Yes, you’ll need to obtain a different certificate for the production domain, but there’s no reason that you have to delete the old certificate.

I guess you’ll to make appropriate changes to your configuration in the production environment so that it knows about the correct production hostname and obtains certificates for the production hostname.

Okay, so as long as everything is changed… like in trusted domains the cert is set to testshare. I just need to change anything that is associated to that and run Let’s encrypt again? I just want to make sure I understand. Thanks for your quick response.

I don’t actually know what you need to change, but I think now I understand the question better!

So I think the question is what configuration changes you need to make in the production VM so that the certificate will be issued and installed to cover the production domain instead of the test domain?

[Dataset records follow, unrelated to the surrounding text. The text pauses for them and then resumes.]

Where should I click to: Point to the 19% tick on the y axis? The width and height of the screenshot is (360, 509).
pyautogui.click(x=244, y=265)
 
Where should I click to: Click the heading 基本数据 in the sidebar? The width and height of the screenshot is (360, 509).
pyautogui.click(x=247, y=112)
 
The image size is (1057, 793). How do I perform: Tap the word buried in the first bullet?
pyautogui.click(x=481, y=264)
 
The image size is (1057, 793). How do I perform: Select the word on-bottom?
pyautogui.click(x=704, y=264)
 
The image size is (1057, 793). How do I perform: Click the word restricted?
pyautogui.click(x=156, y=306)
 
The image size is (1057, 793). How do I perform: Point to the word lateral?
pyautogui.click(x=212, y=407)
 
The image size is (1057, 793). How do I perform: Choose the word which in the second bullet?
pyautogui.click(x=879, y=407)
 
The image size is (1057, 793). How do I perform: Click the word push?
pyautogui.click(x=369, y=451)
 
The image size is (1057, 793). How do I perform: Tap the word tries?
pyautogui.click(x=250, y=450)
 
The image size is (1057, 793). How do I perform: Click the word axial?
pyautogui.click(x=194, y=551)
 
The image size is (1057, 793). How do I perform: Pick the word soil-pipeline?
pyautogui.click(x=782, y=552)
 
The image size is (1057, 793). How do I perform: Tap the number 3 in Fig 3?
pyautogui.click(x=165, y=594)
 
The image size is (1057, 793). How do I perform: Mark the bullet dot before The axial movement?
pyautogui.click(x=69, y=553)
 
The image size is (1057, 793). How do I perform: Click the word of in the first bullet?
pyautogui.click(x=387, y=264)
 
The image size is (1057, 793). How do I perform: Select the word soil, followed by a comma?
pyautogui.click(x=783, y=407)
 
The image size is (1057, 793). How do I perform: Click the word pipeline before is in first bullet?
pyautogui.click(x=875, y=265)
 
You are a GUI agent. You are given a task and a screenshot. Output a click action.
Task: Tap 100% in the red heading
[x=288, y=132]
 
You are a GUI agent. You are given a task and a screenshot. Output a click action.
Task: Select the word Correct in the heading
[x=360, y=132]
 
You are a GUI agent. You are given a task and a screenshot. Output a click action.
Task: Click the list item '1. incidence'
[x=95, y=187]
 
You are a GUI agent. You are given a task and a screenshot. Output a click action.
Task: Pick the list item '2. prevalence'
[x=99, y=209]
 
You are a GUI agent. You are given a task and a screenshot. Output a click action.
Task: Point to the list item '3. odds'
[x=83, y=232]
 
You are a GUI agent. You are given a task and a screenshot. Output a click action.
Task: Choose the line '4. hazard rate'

Yes. Exactly. Sorry I didn’t explain it better. First time cloning and since the cert is installed I thought that it needed to be removed in order to set up production. I can bring up nextcloud but it is not secure, so I thought there must be some changes that need to be made in order to bring up production correctly and securely.

OK, how did you originally obtain the certificate? Did NextCloud obtain it automatically for you via a built-in Let’s Encrypt integration?

No. I installed command line before installing NextCloud.

With which Let’s Encrypt client and which command?

This is from the documentation I followed. This is the command that was given.
sudo wget && sudo chmod a+x certbot-auto

I also created a Cronjob to renew per documentation.

OK, did you already have an Apache virtual host set up for before you first ran Certbot?

Yes. I ran sudo apt install lamp-server^
If that helps.

We don’t have a very convenient way to use Certbot with a cloned server where the server name needs to change.

Our basic expectation is that you would first need to change the Apache configuration to refer to the production server name in the virtual host, and then re-run Certbot to issue a new certificate referring to the new name. However, you would still have parts of your configuration in the production VM referring to the old name and those would probably have to be cleaned up manually.

So in your opinion it would possibly be best to just build from scratch instead of trying to shortcut with clone?

I think the clone strategy is OK, but it will probably require some manual editing of the Apache configuration to get rid of the Apache references to the old server name and the old certificate (which I now guess is the focus of your original question which I kind of misunderstood).